Sanatçı “Şaban” sinemaları ile ilgili görüşlerini şöyle aktarmıştır:
“Bundan sonra sinemalarda Şaban ismini koymasak bile, değişen bir şey olacağını zannetmiyorum. Millet Şaban olarak biliyor. Bu yıl, firma yanlışlık yaptı. Sinema adım Niyazi. İsminin Atla Gel Niyazi olması lazım. Afişler, lobiler hepsinde Atla Gel Şaban oldu. Seyircilerden bir kişi çıkıp da, sinemadaki ismin Niyazi, afişte Şaban, demedi. Farkına bile varmadı. Kemal Sunal’ın ismi, Niyazi olsa ne olur, Şaban olsa ne olur?”

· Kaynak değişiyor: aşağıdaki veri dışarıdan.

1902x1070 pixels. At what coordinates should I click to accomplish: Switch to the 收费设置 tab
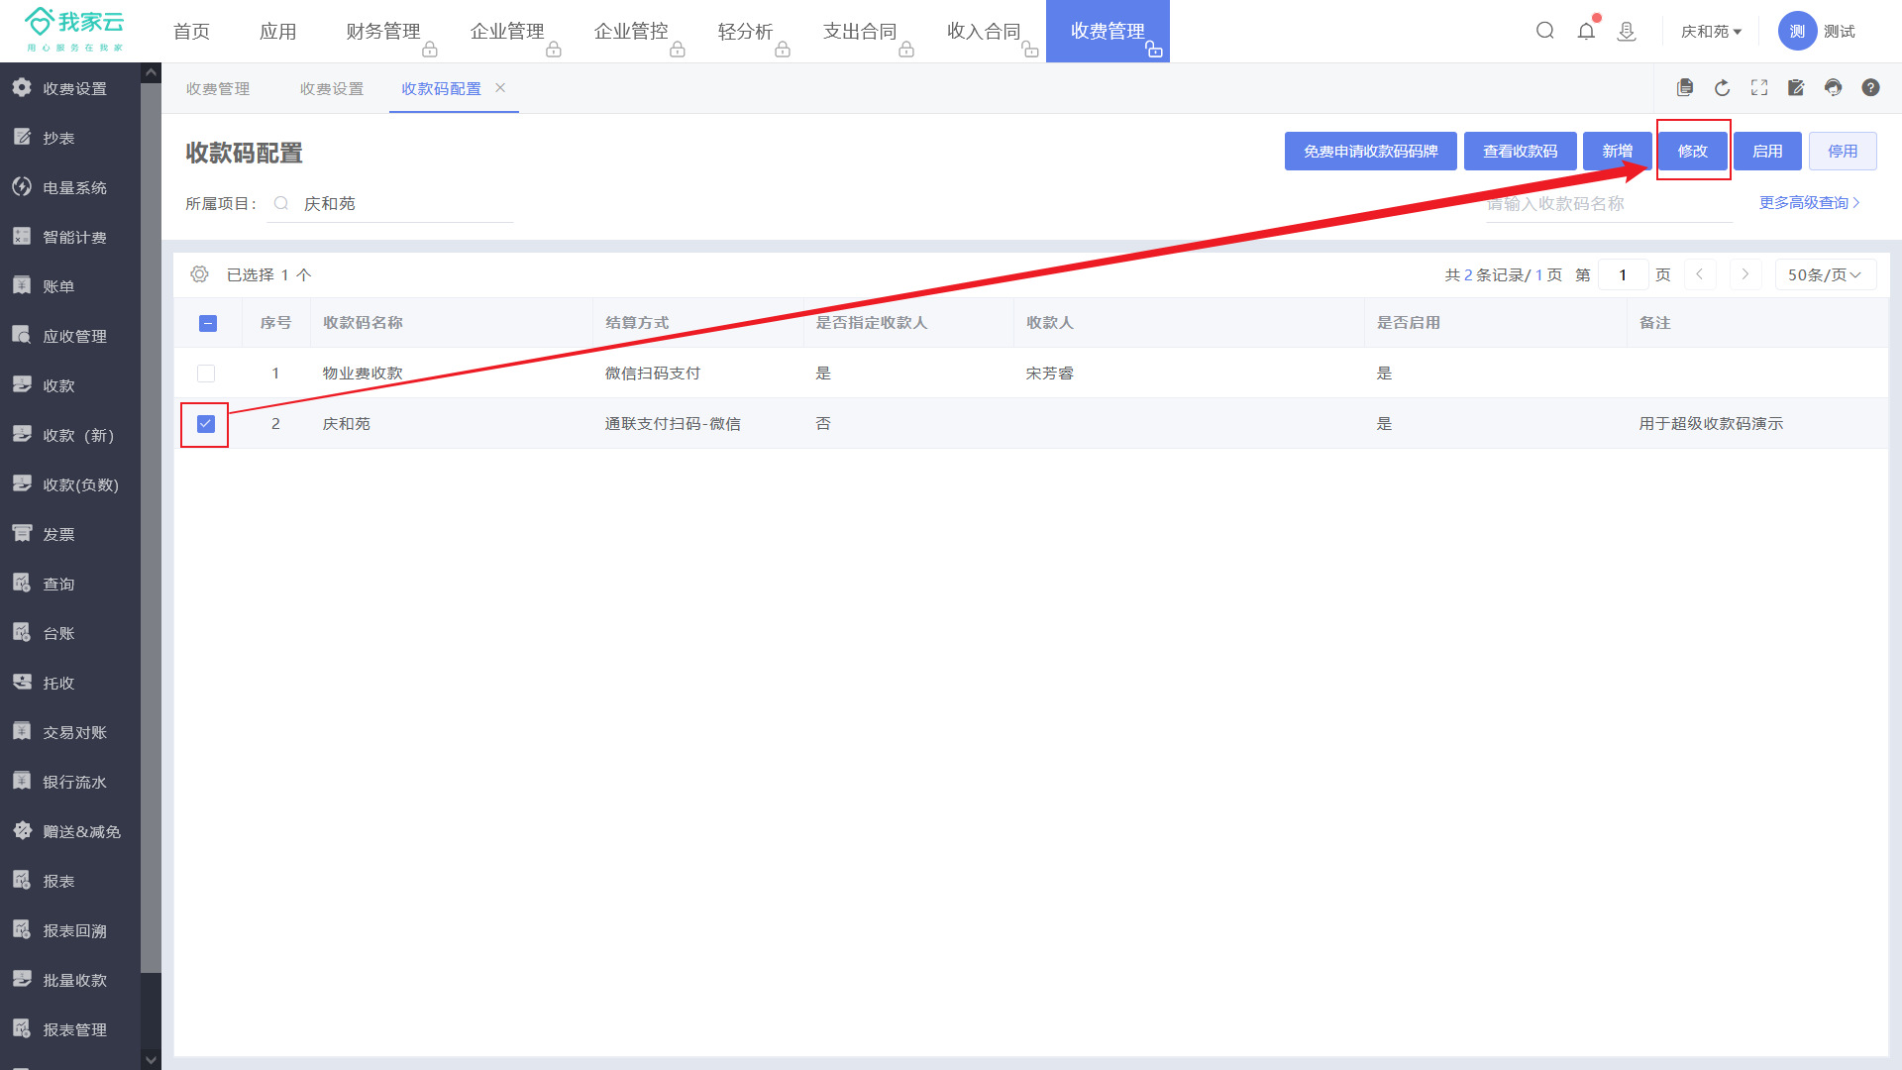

Sunal sinemasında artık “Şaban” sineması yoktur ve sineması ismine değişik bir sayfa açılmıştır. 1986 yılında Fakir ve Davacı’da Zeki Ökten’le, Tarzan Rıfkı’da Natuk Baytan’la, Garip sinemasında Memduh Ün’le, Meczup Deli Küpeli sinemasında Kartal Tibet’le çalışmıştır. Fakir sineması duru anlatımıyla öne çıkarken Davacı ve Mecnun Deli Küpeli sinemaları “siyasi taşlama” olarak ön plana çıkmaktadır. Ayrıyeten Garip sineması dram tarafıyla ön plana çıkmaktadır. Sunal bu periyot, halkın içinden kıssalarla izleyici karşına çıkmıştır. 1987 yılında üç sinemada rol alan sanatkarın bu sinemaları, Güzel, Kiracı (Orhan Aksoy) ve Japon İşi (Kartal Tibet) filmleridir. Kiracı sinemasında, o devrin konut meselesine göndermeler bulunmaktadır. 1988 yılı, Sunal sineması için değerli olan sinemaların çekildiği yıldır ve Sunal’a yeni bir ödül getirecektir. Uyanık Gazeteci, Sempatik Hırsız, İnatçı, Öğretmen (Kartal Tibet), Polizei (Şerif Gören), Düttürü Dünya (Zeki Ökten) ve Bıçkın (Orhan Aksoy) bu periyot rol aldığı filmlerdir. Polizei, Öğretmen ve Düttürü Dünya sinemaları başka sinemalardan ayrılmaktadır. Polizei sinemasında gurbetçilerin yaşadığı düşüncelere değinilirken, Öğretmen sinemasında geçim külfeti, ulaşım ve konut sorunları üzere problemlere değinilmiş ve Düttürü Dünya sinemasında küçük insanların büyük hayallerine yer verilmiştir. Sanatçı bu sinemasıyla, Ankara Memleketler arası Sinema Şenliği’nde “En Âlâ Erkek Oyuncu” mükafatını almıştır. Bu sinemanın senaristi Umur Bugay’dır.